===== DATASET RECORDS

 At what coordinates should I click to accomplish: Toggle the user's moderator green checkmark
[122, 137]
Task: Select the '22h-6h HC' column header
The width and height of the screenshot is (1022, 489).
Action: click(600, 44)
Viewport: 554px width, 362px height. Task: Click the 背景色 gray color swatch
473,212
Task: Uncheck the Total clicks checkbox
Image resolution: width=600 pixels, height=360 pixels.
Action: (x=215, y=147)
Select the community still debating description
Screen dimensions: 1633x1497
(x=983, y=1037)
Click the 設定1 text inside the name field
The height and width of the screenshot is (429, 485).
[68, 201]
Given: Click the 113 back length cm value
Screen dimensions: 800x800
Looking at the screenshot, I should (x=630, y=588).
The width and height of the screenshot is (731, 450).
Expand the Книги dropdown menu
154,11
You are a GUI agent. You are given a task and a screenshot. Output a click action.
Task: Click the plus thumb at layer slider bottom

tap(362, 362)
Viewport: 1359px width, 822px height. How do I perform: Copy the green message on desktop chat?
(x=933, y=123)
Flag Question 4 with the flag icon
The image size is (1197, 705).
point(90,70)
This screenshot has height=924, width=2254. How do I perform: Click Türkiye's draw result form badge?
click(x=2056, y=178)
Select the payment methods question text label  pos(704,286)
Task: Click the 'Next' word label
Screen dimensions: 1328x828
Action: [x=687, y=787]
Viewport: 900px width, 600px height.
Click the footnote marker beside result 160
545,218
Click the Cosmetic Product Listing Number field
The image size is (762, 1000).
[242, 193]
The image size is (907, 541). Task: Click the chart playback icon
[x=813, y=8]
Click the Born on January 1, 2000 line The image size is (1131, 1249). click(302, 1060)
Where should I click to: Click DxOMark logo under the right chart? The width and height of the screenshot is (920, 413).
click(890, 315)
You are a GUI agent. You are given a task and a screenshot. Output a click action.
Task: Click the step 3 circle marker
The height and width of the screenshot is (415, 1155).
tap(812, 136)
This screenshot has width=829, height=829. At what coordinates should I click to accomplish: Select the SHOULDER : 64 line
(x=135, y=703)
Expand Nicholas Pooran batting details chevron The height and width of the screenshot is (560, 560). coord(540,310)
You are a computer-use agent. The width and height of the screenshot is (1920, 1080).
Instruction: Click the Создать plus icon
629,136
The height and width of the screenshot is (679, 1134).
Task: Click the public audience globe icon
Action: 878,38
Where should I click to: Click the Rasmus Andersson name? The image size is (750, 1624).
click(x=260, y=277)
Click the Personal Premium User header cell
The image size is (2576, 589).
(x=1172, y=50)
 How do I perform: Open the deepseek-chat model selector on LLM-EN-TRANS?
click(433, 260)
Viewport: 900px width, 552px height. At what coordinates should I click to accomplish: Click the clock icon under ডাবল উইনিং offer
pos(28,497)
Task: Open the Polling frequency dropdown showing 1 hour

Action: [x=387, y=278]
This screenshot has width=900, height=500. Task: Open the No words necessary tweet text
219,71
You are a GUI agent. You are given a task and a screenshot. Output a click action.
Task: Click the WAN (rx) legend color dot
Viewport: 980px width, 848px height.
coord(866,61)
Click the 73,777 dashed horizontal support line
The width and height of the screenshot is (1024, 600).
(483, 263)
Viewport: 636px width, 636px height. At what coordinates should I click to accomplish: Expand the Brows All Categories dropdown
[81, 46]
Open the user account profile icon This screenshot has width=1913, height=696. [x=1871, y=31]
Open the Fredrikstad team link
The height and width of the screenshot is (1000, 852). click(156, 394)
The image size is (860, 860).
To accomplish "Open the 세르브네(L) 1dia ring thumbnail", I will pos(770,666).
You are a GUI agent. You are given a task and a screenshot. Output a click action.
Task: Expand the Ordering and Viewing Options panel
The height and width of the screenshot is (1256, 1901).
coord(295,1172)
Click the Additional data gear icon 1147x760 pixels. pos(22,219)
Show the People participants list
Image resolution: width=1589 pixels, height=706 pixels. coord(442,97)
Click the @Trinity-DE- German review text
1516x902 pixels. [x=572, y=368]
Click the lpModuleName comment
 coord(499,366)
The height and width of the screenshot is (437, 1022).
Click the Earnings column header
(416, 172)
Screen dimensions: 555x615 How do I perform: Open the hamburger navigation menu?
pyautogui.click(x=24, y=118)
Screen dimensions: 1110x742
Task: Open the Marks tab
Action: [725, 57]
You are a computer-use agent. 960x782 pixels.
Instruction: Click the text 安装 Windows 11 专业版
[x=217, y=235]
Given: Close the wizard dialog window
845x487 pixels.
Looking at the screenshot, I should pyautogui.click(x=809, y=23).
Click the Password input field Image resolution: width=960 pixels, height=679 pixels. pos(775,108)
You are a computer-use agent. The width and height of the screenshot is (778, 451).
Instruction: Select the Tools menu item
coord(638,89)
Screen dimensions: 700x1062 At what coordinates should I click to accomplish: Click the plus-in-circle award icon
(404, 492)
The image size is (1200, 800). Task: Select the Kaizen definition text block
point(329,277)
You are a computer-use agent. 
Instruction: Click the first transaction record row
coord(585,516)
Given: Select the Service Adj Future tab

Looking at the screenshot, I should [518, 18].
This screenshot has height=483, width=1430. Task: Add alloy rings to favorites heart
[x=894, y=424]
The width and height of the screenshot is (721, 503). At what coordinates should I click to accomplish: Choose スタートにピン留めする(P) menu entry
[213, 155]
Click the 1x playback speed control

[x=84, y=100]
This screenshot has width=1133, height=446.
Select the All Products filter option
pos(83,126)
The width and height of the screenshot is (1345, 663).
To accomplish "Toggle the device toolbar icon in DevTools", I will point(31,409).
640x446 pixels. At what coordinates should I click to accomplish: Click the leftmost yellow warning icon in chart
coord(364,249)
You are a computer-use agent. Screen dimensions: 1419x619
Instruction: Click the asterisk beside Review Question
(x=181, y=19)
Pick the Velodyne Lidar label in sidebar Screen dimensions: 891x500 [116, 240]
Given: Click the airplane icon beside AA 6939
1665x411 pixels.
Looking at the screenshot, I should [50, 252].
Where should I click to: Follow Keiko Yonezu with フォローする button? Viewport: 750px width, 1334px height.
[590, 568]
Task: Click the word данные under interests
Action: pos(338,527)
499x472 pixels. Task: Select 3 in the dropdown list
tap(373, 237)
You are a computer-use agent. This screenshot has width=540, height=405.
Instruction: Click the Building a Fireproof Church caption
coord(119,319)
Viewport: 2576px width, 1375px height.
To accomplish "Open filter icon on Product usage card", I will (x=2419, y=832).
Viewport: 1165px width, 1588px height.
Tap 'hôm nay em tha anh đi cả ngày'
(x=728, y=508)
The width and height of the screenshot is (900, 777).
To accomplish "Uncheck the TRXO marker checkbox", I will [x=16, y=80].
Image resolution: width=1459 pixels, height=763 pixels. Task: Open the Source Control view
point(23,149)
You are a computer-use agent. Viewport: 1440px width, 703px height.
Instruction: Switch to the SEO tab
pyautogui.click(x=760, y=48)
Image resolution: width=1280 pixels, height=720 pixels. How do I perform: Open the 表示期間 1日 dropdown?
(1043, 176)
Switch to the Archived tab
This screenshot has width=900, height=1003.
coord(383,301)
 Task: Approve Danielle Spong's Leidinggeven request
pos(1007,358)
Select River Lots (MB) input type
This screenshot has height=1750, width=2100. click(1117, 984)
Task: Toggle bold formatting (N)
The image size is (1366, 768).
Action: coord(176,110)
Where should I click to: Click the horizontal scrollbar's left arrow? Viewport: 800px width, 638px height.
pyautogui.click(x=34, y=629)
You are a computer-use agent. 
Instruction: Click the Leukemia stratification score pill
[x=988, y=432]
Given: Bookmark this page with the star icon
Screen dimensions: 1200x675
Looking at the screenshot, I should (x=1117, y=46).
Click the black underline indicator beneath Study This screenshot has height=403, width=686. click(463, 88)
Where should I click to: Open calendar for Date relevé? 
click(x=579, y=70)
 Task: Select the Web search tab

==========

WHAT IS NEEDED |
Look above for the line with "This screenshot has height=924, width=2254." and the line with "Click the Born". Write out those two lines and all the lines between them, exactly, and no others.

WRITTEN ANSWER |
This screenshot has height=924, width=2254. How do I perform: Click Türkiye's draw result form badge?
click(x=2056, y=178)
Select the payment methods question text label  pos(704,286)
Task: Click the 'Next' word label
Screen dimensions: 1328x828
Action: [x=687, y=787]
Viewport: 900px width, 600px height.
Click the footnote marker beside result 160
545,218
Click the Cosmetic Product Listing Number field
The image size is (762, 1000).
[242, 193]
The image size is (907, 541). Task: Click the chart playback icon
[x=813, y=8]
Click the Born on January 1, 2000 line The image size is (1131, 1249). click(302, 1060)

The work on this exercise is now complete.